Work instructions.
Go through the records below and copy out every line holding "sidebar".

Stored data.

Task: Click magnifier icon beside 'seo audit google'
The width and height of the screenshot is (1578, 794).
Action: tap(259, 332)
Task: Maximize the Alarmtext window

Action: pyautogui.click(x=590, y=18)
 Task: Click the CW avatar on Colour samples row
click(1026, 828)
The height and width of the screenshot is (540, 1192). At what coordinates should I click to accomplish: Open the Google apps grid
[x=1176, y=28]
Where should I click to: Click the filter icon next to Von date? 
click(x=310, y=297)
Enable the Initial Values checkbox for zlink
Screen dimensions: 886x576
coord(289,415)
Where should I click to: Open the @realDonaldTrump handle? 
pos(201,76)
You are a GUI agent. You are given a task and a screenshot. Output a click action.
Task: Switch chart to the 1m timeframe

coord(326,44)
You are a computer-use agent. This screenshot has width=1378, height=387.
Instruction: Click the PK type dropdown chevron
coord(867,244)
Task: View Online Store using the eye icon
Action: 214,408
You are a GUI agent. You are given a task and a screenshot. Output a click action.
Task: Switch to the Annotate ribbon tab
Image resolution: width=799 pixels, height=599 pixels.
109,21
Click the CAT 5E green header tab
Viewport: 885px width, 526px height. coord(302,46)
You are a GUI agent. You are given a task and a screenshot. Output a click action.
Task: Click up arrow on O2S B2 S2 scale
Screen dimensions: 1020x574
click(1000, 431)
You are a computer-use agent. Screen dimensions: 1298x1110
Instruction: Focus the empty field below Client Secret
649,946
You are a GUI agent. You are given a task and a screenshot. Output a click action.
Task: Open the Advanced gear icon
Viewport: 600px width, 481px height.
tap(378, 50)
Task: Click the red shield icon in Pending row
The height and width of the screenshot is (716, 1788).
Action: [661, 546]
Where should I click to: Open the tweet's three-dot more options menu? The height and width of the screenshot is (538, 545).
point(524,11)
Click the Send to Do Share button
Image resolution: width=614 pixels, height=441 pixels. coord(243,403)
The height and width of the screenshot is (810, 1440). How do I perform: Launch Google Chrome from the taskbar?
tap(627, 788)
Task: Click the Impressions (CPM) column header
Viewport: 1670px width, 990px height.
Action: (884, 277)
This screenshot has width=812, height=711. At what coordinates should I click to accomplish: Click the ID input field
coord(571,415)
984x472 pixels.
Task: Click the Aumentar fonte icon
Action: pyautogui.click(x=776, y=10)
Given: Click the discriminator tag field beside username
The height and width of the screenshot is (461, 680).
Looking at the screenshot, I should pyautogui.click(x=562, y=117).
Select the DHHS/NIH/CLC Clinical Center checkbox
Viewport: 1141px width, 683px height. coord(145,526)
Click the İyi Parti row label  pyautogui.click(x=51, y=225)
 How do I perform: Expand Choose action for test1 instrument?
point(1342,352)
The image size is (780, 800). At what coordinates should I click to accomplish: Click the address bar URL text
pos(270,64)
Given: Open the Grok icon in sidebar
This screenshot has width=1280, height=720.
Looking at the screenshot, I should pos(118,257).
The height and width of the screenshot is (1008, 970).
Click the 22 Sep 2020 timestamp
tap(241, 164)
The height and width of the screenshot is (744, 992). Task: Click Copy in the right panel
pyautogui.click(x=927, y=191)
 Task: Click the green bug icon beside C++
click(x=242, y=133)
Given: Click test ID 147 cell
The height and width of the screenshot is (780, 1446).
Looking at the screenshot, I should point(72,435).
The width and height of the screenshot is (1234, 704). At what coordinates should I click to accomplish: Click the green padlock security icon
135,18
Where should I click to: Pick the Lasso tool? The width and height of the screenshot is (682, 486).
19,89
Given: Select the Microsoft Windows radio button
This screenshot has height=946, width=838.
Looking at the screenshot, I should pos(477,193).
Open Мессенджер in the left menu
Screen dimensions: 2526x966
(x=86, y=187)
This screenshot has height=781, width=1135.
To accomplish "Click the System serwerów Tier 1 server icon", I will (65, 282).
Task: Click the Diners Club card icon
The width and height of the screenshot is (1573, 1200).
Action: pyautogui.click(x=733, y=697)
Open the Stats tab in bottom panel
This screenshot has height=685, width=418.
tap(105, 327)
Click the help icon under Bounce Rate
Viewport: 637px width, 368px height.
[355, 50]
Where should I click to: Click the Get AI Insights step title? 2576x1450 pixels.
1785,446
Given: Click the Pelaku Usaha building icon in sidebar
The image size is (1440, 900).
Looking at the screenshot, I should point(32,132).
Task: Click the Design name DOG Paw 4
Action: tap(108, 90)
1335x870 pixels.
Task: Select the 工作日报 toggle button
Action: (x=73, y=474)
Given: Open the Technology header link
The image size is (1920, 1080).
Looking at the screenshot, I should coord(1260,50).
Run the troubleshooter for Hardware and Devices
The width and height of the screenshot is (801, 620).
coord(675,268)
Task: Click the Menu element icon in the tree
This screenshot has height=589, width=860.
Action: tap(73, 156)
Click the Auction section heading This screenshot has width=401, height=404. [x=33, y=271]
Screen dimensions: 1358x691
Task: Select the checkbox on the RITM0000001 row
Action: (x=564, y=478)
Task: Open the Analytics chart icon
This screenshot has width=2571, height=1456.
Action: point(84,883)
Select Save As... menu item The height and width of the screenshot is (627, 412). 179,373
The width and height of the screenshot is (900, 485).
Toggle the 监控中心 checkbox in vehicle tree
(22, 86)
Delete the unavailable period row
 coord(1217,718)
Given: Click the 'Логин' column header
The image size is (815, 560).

The completed task.
Given: Open the Grok icon in sidebar
Given: Click the Pelaku Usaha building icon in sidebar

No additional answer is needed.